_PROBLEM DESCRIPTION_
A line below contains "Select the Map page folded-map thumbnail", and a later one contains "Given: Open the Storage tab". Repeat both, with every line between them, exactly.

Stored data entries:
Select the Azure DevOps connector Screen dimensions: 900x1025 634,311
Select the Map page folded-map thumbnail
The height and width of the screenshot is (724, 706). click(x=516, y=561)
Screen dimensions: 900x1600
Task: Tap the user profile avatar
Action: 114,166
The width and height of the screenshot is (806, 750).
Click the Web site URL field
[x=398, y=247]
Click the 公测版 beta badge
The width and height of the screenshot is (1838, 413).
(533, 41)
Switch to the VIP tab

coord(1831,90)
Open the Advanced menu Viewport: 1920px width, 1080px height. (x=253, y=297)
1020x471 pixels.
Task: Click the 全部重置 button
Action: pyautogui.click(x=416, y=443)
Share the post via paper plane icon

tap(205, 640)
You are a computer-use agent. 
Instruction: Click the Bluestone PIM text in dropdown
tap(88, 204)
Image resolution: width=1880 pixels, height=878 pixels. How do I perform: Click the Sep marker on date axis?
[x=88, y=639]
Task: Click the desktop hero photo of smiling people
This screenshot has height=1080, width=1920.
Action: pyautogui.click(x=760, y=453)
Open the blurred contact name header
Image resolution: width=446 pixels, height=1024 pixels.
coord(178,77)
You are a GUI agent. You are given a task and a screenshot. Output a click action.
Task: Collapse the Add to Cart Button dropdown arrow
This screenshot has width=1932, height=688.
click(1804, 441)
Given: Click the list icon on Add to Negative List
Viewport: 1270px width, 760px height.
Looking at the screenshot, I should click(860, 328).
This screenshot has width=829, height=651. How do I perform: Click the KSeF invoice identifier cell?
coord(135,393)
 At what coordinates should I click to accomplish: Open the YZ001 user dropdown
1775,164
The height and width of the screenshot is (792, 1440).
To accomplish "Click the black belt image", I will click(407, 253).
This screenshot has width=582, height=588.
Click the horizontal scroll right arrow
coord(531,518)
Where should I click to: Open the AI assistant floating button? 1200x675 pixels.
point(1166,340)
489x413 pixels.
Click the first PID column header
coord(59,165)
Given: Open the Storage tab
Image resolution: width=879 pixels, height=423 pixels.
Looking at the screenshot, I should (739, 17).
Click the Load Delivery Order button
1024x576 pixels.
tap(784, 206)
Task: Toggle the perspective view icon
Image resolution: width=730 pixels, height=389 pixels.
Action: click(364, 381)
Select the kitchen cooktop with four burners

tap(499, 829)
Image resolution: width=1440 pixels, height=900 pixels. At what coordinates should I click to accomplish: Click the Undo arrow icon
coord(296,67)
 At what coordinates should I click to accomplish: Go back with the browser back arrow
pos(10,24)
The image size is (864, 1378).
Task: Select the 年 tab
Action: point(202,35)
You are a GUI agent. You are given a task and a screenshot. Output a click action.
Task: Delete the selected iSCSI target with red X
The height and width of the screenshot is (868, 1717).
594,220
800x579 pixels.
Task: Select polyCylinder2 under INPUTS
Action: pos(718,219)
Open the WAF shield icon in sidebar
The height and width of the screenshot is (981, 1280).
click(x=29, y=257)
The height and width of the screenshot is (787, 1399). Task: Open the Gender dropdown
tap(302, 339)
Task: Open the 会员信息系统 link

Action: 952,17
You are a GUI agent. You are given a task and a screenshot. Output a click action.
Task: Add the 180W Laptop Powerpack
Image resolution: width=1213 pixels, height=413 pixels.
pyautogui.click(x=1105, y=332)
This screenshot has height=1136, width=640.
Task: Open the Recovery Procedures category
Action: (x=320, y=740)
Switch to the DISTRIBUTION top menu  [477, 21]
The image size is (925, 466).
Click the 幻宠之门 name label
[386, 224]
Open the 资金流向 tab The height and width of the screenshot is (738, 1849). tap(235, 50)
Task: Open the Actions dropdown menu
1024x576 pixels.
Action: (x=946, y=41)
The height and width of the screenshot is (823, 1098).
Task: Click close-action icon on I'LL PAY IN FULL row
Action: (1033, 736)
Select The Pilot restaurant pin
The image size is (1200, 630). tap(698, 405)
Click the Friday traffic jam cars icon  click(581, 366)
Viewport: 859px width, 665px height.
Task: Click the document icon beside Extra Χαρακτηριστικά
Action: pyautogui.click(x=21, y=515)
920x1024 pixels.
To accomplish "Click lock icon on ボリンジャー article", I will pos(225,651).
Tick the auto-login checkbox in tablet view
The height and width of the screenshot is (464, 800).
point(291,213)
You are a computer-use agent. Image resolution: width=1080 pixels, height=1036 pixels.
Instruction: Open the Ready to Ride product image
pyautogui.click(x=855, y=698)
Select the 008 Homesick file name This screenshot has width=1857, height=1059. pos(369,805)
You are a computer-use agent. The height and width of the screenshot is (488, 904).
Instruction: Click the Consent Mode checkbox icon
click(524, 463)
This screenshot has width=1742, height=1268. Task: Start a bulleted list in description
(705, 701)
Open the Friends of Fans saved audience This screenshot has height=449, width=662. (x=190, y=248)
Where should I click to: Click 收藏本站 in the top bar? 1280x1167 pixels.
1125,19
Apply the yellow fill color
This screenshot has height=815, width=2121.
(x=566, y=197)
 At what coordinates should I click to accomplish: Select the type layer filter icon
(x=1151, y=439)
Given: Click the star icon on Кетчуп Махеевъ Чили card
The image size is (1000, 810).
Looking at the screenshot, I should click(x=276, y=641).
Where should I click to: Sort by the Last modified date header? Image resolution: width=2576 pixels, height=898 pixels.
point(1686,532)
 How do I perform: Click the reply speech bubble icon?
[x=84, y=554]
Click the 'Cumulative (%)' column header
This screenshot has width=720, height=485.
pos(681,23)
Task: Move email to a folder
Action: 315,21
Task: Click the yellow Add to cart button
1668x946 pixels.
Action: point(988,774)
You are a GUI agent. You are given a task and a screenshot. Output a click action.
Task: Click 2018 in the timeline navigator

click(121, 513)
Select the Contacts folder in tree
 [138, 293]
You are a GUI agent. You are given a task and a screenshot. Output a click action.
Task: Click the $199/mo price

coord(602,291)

_EXPECTED OUTPUT_
Select the Map page folded-map thumbnail
The height and width of the screenshot is (724, 706). click(x=516, y=561)
Screen dimensions: 900x1600
Task: Tap the user profile avatar
Action: 114,166
The width and height of the screenshot is (806, 750).
Click the Web site URL field
[x=398, y=247]
Click the 公测版 beta badge
The width and height of the screenshot is (1838, 413).
(533, 41)
Switch to the VIP tab

coord(1831,90)
Open the Advanced menu Viewport: 1920px width, 1080px height. (x=253, y=297)
1020x471 pixels.
Task: Click the 全部重置 button
Action: pyautogui.click(x=416, y=443)
Share the post via paper plane icon

tap(205, 640)
You are a computer-use agent. 
Instruction: Click the Bluestone PIM text in dropdown
tap(88, 204)
Image resolution: width=1880 pixels, height=878 pixels. How do I perform: Click the Sep marker on date axis?
[x=88, y=639]
Task: Click the desktop hero photo of smiling people
This screenshot has height=1080, width=1920.
Action: pyautogui.click(x=760, y=453)
Open the blurred contact name header
Image resolution: width=446 pixels, height=1024 pixels.
coord(178,77)
You are a GUI agent. You are given a task and a screenshot. Output a click action.
Task: Collapse the Add to Cart Button dropdown arrow
This screenshot has width=1932, height=688.
click(1804, 441)
Given: Click the list icon on Add to Negative List
Viewport: 1270px width, 760px height.
Looking at the screenshot, I should click(860, 328).
This screenshot has width=829, height=651. How do I perform: Click the KSeF invoice identifier cell?
coord(135,393)
 At what coordinates should I click to accomplish: Open the YZ001 user dropdown
1775,164
The height and width of the screenshot is (792, 1440).
To accomplish "Click the black belt image", I will click(407, 253).
This screenshot has width=582, height=588.
Click the horizontal scroll right arrow
coord(531,518)
Where should I click to: Open the AI assistant floating button? 1200x675 pixels.
point(1166,340)
489x413 pixels.
Click the first PID column header
coord(59,165)
Given: Open the Storage tab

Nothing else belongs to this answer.